Nodding, although he couldn’t see the gesture, Regan explained. “He is.”
When silence again fell between them, Regan waited as long as she could before pushing the issue. “Gabriel, River doesn’t have a lot of time. I need know if you’re going to help us.”
He swiveled slowly in the chair to examine his wife. She was still determined, showing more energy than he’d seen from her in quite some time. She had never shown a sign of weakness, all through the explanation of their daughter’s crippled brain scan. She truly believed what Simon had told her.
“I have to process this, Regan,” he said, his voice holding none of the fire he’d exhibited over the past few days. “Please leave me be.”
If Regan was offended by the brush off, she didn’t show it. She had been raised too properly for that.
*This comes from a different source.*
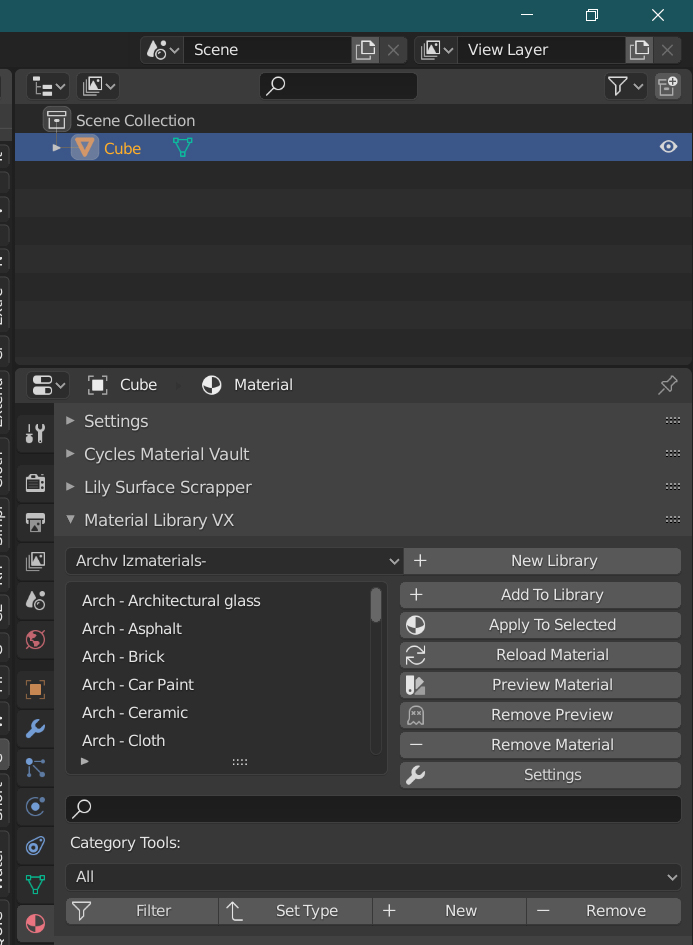This screenshot has height=945, width=693.
Task: Expand the Cycles Material Vault panel
Action: 70,454
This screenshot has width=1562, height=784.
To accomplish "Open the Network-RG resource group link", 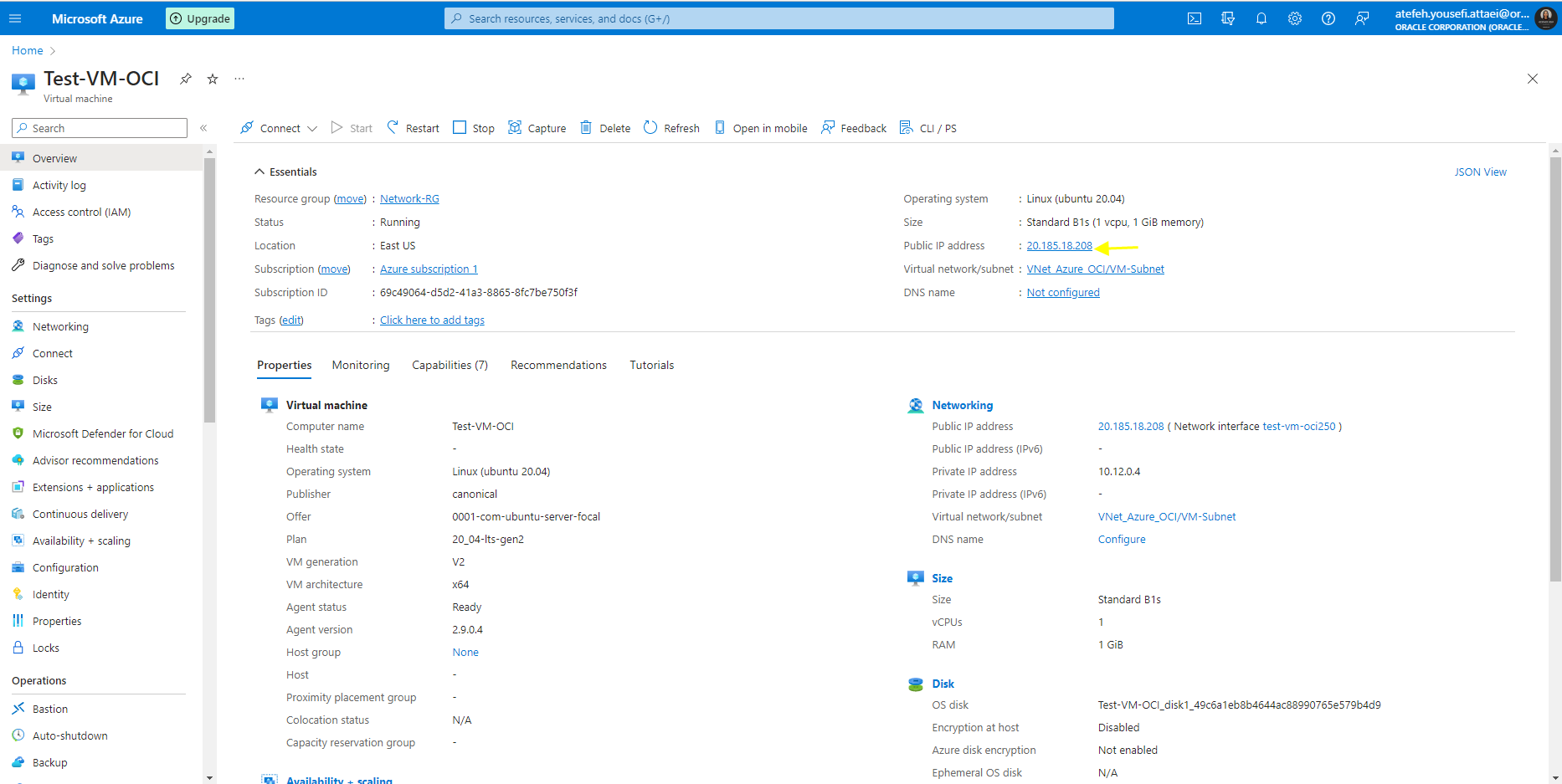I will pyautogui.click(x=409, y=199).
Instead, she strode out of the room, shutting the heavy doors behind her. Once she felt the latch click into place, she leaned against the cool wood and breathed out a huge sigh of relief. Now, all she could do, all Simon could do, all River could do, was wait.
Gabriel watched his wife exit and turned back to examine the image left on his console. Gabriel had never been as smart as either of his children; had actually worked his whole life in computers and waves, but he had tried to understand some of the things Simon had been learning. And he had been present for many a lecture by “Doctor” River Tam when she had been teaching her dolls about quantum physics or the theory of cognitive dissonance. Gabriel had enough intelligence to connect the dots on quite a few issues.
And he was not an idiot. He had known, the minute he saw River on Ariel, dancing giddily in the ship’s hold, that something was wrong. She’d been scattered and unfocused while he’d been there, unable to put more than one or two sentences together at a time and virtually impossible to control. That was not the River Gabriel had sent to the Academy with a kiss on the head.
Once she’d gotten back to the house, things had only gotten worse. Gabriel knew enough about trauma to recognize it in his own child. She had never shied away from contact before, had never turned down a good meal, had never refused to let him hold her. But as she had sat in the corner of her room and rocked back and forth, crying uncontrollably, Gabriel had refused to accept what was right in front of him. His little girl was sick.
The fact that he could have contributed to it filled him with dread and self-loathing. How could he have been that stupid? How could he have been that naïve? How could have been that bad a father?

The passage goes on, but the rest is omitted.